■ **Goal of the exercise**: Give back, word for word, the lines in the listing below from the one holding "Given: Click the" down to the one holding "You are a GUI", both ends included.

■ **Records to use**:
####
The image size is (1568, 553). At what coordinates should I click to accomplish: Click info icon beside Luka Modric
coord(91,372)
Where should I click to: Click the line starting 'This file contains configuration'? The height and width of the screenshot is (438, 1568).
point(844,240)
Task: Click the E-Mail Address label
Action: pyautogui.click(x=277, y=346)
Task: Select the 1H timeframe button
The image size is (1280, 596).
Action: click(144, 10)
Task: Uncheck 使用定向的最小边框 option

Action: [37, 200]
####
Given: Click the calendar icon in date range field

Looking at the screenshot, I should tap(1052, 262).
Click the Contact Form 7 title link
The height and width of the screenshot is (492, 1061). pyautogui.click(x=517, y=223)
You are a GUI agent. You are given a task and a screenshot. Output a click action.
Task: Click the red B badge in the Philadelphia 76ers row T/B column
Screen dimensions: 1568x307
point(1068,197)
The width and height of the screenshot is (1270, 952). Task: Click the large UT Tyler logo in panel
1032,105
####
■ **Solution below**:
Given: Click the calendar icon in date range field

Looking at the screenshot, I should tap(1052, 262).
Click the Contact Form 7 title link
The height and width of the screenshot is (492, 1061). pyautogui.click(x=517, y=223)
You are a GUI agent. You are given a task and a screenshot. Output a click action.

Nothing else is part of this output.